When comparing the ratio of delayed flights to total flights for each airline in various cities, the percentages are relatively similar between ALASKA and AM WEST. For instance, in San Diego, 8% of ALASKA’s flights are delayed compared to 14.5% for AM WEST. Similarly, in San Francisco, the delay rates are 16.9% for ALASKA and 28.7% for AM WEST. To visually represent this data, I used ggplot to create a graph displaying the total number of flights by airline for each city.
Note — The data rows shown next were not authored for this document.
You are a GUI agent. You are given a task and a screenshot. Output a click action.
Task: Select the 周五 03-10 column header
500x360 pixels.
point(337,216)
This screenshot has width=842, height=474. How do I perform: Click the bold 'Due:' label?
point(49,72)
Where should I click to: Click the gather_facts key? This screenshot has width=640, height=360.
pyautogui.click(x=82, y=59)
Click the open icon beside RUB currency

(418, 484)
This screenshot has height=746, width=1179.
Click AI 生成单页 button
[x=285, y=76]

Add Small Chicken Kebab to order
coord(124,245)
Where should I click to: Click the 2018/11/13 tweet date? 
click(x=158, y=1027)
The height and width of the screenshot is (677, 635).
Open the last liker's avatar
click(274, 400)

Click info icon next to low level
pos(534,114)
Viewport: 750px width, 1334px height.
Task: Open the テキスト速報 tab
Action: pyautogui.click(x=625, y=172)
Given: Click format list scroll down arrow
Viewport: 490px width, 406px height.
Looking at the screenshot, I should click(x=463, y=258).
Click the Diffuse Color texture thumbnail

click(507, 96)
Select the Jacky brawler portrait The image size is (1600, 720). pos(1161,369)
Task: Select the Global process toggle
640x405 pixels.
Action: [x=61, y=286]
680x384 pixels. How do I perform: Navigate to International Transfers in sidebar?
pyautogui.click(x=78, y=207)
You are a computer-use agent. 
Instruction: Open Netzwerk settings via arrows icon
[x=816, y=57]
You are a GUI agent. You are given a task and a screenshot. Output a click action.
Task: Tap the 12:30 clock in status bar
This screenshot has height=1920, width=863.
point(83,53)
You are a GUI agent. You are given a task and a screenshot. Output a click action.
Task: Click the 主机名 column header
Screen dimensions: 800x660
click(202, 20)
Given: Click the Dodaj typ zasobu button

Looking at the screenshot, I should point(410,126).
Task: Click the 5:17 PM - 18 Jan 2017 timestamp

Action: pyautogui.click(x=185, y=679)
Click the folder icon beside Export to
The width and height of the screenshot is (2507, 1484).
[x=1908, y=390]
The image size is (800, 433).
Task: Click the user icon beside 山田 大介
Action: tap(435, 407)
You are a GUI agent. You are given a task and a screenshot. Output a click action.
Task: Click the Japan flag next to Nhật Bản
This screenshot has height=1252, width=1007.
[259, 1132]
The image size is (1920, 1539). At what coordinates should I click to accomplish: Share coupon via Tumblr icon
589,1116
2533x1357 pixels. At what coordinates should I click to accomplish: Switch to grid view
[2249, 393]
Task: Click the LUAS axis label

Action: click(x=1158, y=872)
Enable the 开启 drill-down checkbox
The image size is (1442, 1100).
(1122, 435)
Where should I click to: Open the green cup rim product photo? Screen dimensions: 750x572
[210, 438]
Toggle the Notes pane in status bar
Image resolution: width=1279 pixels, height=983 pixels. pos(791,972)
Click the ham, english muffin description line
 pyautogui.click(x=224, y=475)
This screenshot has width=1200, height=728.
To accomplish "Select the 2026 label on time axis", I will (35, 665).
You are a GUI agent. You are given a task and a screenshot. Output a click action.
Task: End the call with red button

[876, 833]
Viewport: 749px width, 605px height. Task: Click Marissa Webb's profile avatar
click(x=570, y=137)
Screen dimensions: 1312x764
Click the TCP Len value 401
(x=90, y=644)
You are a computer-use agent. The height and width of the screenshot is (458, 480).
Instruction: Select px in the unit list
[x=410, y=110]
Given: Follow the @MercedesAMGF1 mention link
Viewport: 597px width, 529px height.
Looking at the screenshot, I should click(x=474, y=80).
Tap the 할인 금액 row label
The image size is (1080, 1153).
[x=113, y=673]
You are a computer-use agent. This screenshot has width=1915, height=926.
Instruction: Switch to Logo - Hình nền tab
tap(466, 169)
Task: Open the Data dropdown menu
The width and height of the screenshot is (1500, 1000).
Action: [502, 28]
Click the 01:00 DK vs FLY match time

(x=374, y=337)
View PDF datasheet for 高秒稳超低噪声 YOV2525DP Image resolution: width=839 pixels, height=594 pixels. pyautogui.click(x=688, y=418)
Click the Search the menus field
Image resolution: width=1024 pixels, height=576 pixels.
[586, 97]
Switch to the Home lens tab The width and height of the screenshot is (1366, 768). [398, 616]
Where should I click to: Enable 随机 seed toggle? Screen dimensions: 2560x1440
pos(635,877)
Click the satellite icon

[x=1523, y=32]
# Load the ggplot2 library for creating visualizations
library(ggplot2)

# Create a bar chart with total flight counts by city and airline
ggplot(total_flights, aes(x=City, y=Total_Count, fill=Airline)) +
  geom_bar(stat="identity", position="dodge") +  
  labs(title="Total Number of Flights per City per Airline",  
       x="City", 
       y="Total Number of Flights", 
       fill="Airline") +  
  theme_minimal()  

The visualization clearly shows that Phoenix airport handles a significantly higher number of flights from AM WEST compared to ALASKA, which may contribute to their higher delay rates due to the increased volume of flights. Conversely, ALASKA operates more flights to Seattle than AM WEST, yet ALASKA still manages fewer delays there. This suggests that the volume of flights could be a factor in the frequency of delays, though other operational efficiencies likely also play a role.

Conclusion

In this assignment, I utilized the Tidyr and dplyr packages for their robust data cleaning and organizing capabilities, which streamlined handling complex or poorly formatted datasets. Starting with a wide-format CSV containing airline data, I transformed it into a format digestible by R. This cleaned dataset then allowed me to analyze and compare airline delays. By calculating the delay proportions and percentages per city and airline, and visualizing these in both tabular and graphical formats, I could effectively present the density of flights to various cities by each airline.